All of lore.kernel.org
 help / color / mirror / Atom feed
From: ilya.gladyshev@linux.dev
To: ilya.gladyshev@linux.dev
Cc: ivgorbunov@me.com, Liam.Howlett@oracle.com,
	akpm@linux-foundation.org, apopple@nvidia.com,
	artem.kuzin@huawei.com, baolin.wang@linux.alibaba.com,
	david@kernel.org, foxido@foxido.dev, harry.yoo@oracle.com,
	linux-kernel@vger.kernel.org, linux-mm@kvack.org,
	lorenzo.stoakes@oracle.com, mhocko@suse.com,
	muchun.song@linux.dev, rppt@kernel.org, surenb@google.com,
	torvalds@linuxfoundation.org, vbabka@suse.cz,
	willy@infradead.org, yuzhao@google.com, ziy@nvidia.com,
	pfalcato@suse.de, kirill@shutemov.name
Subject: [PATCH v3 2/2] mm: implement page refcount locking via dedicated bit
Date: Thu, 04 Jun 2026 10:15:55 +0000	[thread overview]
Message-ID: <9c0605c782299a2bb3ab6a8e73da26bafddea52f@linux.dev> (raw)
In-Reply-To: <5dabf3a748fee0c7b142c74367e7586f5db1ed1e@linux.dev>

The current atomic-based page refcount implementation treats zero
counter as dead and requires a compare-and-swap loop in folio_try_get()
to prevent incrementing a dead refcount.
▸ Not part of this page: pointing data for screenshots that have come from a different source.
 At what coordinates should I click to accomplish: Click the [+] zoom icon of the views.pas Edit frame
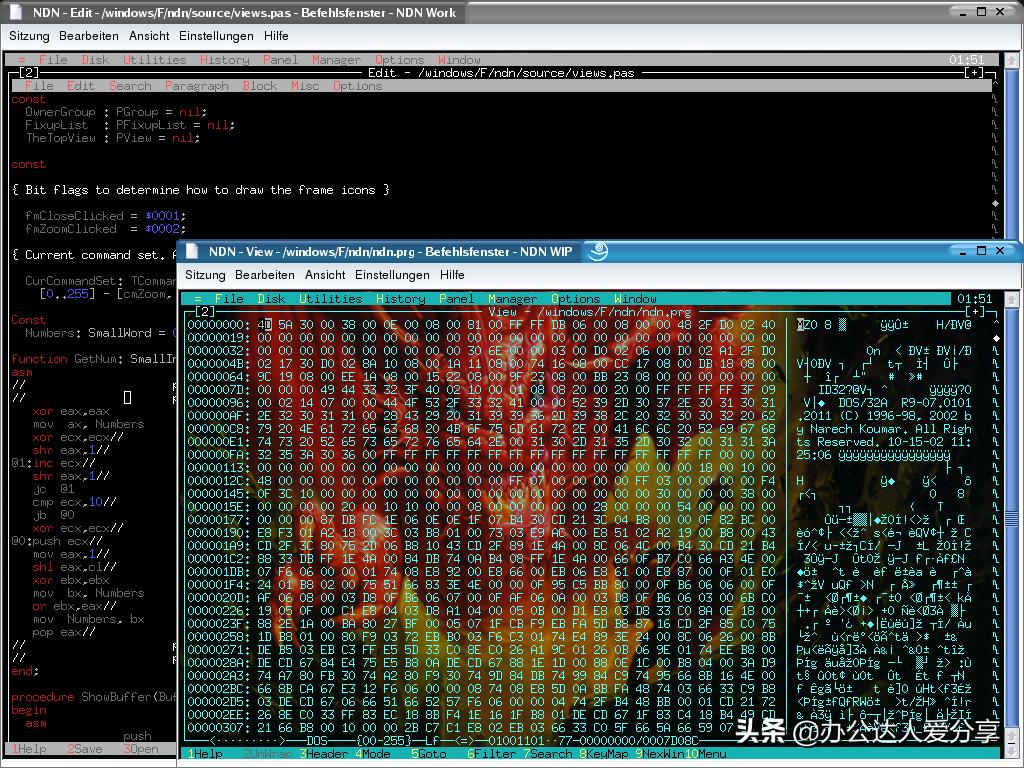973,73
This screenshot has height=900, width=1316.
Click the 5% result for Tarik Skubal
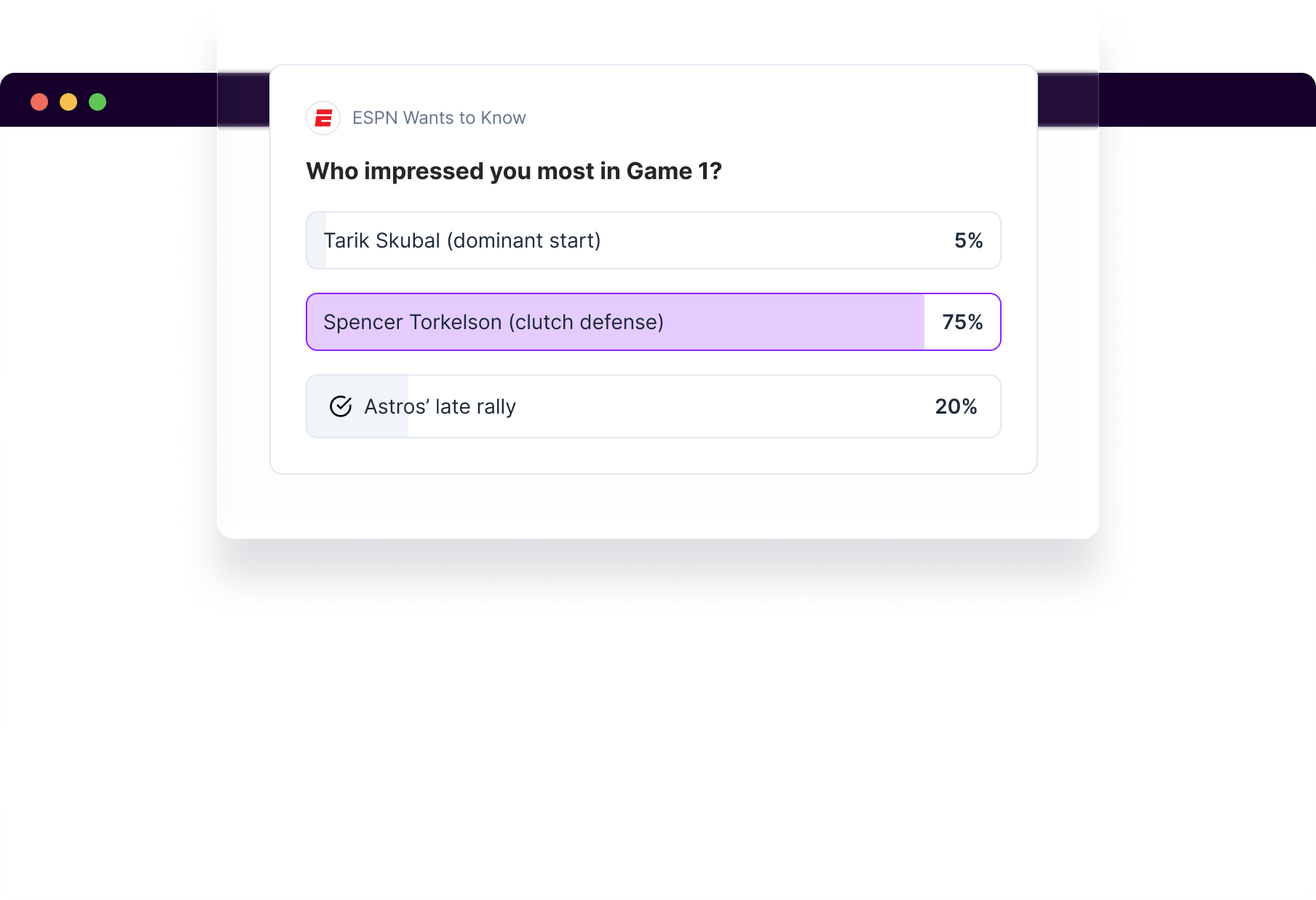tap(968, 240)
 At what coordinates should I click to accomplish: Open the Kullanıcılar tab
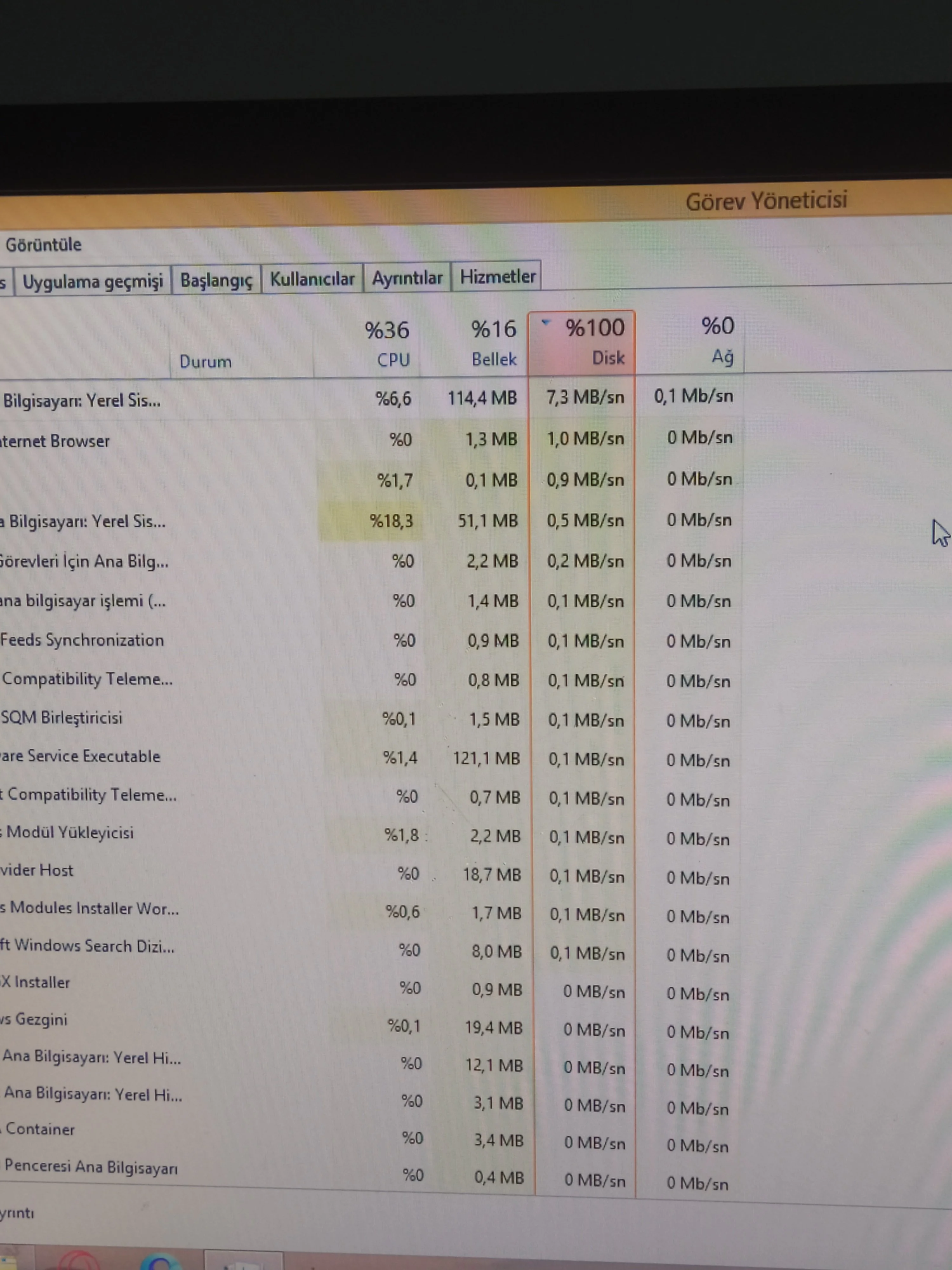[x=312, y=279]
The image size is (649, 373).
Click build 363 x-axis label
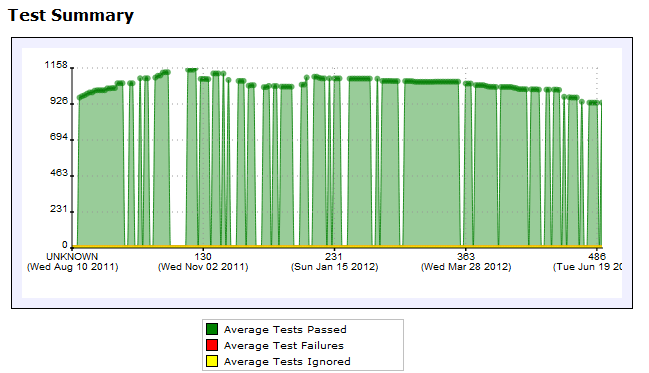[466, 257]
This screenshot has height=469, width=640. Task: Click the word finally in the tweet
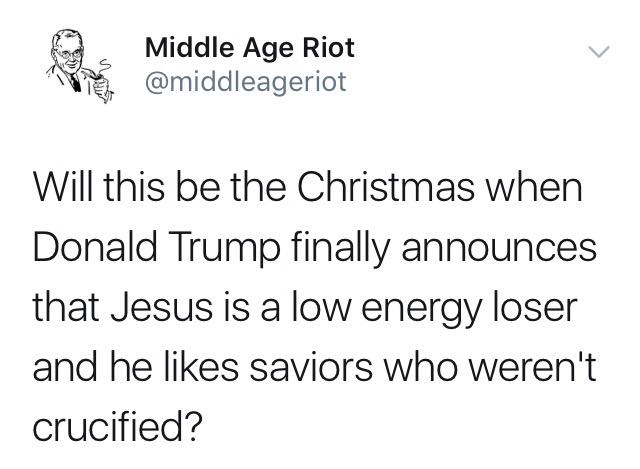340,249
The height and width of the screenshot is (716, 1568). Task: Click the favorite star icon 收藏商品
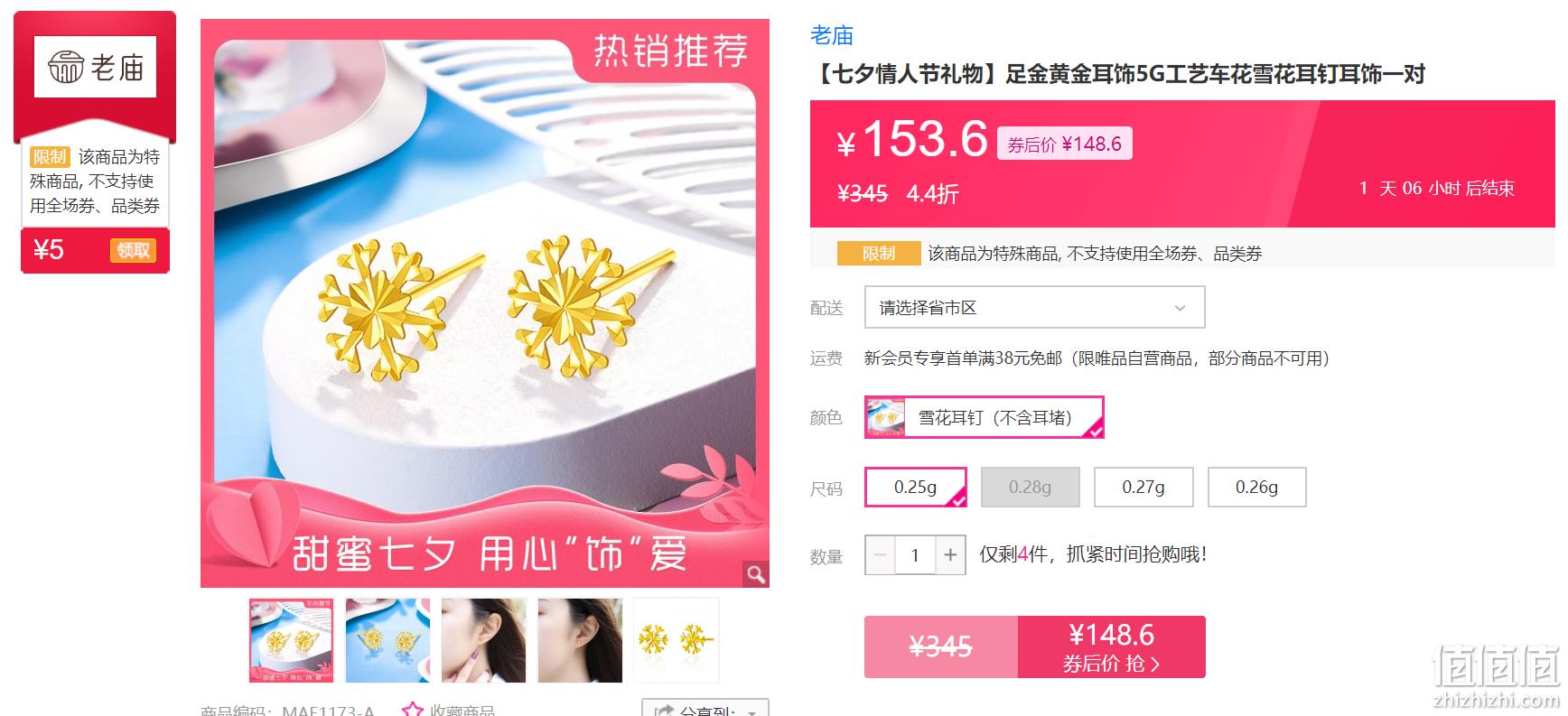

This CAS loop acts as a
serialization point and can become a significant bottleneck during
high-frequency file read operations.

This patch introduces PAGEREF_FROZEN_BIT to distinguish between a
(temporary) zero refcount and a locked (dead/frozen) state. Because now
incrementing counter doesn't affect it's locked/unlocked state, it is
possible to use an optimistic atomic_add_return() in
page_ref_add_unless_zero() that operates independently of the locked bit.
The locked state is handled after the increment attempt, eliminating the
need for the CAS loop.

If locked state is detected after atomic_add(), pageref counter will be
reset with CAS loop, eliminating theoretical possibility of overflow.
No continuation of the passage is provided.